Hoog bent down and whispered in Marchant's ear. "And keep you legal, sir."
Marchant eased Cope's hands off his shoulders with a frown and stood up. "I think we should give this gizmo a run out. What do you think, Hoog?"
"I think this could be perfect for us, sir," Hoog allowed himself a smile as he rocked up on the balls of his feet.
Marchant stood with a half-smile on his face, the palm of his right hand flat on his chest, staring into the distance. Hoog knew that he was having one of his morning-after-the-election, outside-ten-Downing-street day-dreams. He tapped him on the arm. "Sir, we have five minutes to show you the classic BC walk on." Hoog pointed at Field who had positioned himself by the door.
Field pointed at his own face with both index fingers. The pen, which had been between his teeth, dropped to the floor. "Watch my face, Mr Marchant - the face is the key."
Clive Paxton rotated the barrel of a Webley revolver and returned it to the small holdall which contained some papers and a photo driving license. "Thanks. I really appreciate you getting this so fast." He held the license at arms-length, squinting as he examined it. “Jackson Holder?”
"He was on the radar of the service, and he had a ticket – quite lucky I suppose. And he was only too happy to sell it - for a wedge. He’ll probably blow it on his mistress, but that’s another story."
Clive took four wads of notes out of his sports bag and dropped them on the table. "Will this cover it?"

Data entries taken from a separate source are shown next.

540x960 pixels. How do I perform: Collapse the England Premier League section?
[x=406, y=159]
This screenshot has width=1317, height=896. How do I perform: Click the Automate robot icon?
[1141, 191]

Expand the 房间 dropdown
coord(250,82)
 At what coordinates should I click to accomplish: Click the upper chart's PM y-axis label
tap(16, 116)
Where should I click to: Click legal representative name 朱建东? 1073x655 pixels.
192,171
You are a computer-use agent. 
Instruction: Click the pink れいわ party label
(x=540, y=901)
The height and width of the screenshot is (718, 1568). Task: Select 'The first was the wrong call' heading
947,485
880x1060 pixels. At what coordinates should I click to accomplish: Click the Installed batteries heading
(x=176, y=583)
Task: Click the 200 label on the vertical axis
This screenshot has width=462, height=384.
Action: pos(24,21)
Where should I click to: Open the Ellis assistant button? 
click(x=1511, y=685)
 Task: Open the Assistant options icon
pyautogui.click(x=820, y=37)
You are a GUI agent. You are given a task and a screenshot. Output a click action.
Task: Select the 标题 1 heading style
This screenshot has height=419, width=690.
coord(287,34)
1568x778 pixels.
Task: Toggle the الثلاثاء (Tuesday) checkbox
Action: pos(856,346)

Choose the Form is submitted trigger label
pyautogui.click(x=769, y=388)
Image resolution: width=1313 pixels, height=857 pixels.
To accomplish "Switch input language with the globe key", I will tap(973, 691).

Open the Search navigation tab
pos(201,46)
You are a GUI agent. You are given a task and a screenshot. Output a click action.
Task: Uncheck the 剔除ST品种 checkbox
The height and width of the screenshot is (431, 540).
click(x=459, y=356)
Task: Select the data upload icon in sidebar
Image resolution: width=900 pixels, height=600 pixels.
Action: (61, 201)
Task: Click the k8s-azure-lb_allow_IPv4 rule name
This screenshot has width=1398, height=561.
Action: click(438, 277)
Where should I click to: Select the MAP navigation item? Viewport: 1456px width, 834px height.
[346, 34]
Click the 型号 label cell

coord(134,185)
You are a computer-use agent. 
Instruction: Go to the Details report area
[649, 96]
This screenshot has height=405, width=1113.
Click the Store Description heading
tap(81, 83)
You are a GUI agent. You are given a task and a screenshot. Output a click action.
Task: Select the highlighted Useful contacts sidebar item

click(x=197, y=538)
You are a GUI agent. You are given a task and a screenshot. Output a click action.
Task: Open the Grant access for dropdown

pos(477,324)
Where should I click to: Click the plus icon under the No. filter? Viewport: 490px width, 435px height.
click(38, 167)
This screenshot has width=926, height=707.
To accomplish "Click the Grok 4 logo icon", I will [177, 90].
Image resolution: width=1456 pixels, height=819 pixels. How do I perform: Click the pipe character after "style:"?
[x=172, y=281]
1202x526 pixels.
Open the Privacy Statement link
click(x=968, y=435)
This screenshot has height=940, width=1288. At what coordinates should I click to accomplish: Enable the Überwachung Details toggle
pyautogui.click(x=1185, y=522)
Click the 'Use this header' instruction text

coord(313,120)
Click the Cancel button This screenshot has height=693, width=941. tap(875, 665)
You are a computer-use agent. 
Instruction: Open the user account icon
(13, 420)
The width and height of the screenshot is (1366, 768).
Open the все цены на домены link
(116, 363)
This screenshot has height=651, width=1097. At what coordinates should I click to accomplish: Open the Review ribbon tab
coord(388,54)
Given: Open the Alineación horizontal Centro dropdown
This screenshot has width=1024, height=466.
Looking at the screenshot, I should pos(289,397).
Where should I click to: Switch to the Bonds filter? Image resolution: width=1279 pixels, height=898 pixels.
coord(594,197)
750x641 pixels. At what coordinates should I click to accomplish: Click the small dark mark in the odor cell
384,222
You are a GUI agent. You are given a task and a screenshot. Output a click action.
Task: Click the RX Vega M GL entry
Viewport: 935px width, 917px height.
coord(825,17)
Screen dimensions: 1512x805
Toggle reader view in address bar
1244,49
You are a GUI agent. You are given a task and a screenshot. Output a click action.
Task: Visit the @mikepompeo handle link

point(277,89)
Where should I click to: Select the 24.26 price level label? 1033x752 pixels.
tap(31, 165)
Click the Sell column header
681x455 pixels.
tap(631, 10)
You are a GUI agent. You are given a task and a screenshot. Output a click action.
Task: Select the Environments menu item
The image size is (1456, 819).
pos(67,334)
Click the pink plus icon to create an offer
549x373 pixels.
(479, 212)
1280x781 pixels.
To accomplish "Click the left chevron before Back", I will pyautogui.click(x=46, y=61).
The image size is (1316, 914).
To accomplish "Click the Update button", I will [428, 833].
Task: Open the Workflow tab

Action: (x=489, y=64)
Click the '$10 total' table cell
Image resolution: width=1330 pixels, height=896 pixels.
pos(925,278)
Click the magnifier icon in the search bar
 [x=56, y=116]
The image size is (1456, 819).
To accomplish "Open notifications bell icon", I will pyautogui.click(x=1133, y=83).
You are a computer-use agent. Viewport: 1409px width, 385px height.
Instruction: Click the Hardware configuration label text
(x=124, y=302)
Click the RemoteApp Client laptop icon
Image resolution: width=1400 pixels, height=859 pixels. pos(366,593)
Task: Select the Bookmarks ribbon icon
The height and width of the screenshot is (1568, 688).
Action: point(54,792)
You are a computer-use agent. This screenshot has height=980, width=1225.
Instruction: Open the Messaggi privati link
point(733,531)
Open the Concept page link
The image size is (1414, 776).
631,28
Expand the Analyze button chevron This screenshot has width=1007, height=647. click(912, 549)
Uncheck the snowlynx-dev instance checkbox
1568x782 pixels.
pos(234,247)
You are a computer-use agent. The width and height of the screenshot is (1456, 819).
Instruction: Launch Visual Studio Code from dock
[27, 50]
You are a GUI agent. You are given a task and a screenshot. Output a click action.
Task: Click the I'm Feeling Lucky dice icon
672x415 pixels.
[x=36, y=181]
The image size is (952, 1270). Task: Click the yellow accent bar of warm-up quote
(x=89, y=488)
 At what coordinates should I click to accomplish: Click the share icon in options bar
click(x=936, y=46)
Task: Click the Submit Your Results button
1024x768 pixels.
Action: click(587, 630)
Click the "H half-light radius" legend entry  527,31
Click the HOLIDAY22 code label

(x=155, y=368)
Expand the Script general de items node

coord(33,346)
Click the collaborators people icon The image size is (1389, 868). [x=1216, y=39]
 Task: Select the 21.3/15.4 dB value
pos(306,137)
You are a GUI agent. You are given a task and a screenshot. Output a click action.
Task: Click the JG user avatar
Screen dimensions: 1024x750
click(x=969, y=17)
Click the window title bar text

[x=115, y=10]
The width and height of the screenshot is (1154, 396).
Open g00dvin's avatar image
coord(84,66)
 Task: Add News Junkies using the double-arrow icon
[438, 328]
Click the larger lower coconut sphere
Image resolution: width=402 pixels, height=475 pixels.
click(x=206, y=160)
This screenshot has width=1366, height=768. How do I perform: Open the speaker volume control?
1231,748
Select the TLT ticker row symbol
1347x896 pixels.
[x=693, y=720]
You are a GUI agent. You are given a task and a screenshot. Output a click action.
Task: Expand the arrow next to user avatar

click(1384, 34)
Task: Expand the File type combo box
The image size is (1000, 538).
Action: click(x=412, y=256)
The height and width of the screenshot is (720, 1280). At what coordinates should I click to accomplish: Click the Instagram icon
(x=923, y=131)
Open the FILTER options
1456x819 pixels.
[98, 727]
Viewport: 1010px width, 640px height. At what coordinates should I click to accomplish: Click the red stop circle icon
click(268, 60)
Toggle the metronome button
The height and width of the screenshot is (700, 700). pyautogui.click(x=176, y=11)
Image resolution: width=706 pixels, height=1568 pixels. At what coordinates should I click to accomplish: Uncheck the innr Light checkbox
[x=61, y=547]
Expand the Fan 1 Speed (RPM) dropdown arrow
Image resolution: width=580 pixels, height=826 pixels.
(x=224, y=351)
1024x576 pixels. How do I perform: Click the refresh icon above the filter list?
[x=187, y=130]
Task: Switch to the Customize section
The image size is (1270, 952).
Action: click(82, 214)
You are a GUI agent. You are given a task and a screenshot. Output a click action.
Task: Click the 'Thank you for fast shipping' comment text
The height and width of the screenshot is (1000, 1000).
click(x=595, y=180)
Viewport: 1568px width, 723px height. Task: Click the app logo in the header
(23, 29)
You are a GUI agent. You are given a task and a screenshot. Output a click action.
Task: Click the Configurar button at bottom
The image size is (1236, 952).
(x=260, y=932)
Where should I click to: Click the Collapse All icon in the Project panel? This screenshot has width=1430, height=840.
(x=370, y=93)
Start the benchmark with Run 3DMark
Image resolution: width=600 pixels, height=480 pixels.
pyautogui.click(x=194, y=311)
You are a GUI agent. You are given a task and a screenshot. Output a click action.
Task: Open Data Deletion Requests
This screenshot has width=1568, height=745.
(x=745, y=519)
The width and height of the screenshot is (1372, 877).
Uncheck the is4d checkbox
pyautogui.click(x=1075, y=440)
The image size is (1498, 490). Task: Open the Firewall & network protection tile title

Douglas Paxton put his hands on his hips in a double teapot pose. "The money’s irrelevant…The favour’s from old colleagues.” He winced. “Anyway, if you can't help out your brother, even if you haven’t seen him for twelve years, who can you help?"
Clive zipped up both bags, and picked up one in each hand. "I know it was an imposition, and I do appreciate it. I don't want you to be out of pocket so…" He stopped halfway through the door. "I truly wish I'd made an effort to get back in touch before this, I really do."
Douglas shrugged. "Shit happens, and time slips by on it." He took a deep breath. “I should have made a move…The truth is I couldn’t face admitting you were right.” He broke eye contact. “I justified the things I did in the service by telling myself it was for the ‘greater good’. I know now there were times I was just furthering the interests of self-serving jerks who happened to have enough influence to drive agendas…I’d been stomping around on the far bank of my moral Rubicon.” He lifted his eyes. “Once I admitted that to myself I had to start living with it.”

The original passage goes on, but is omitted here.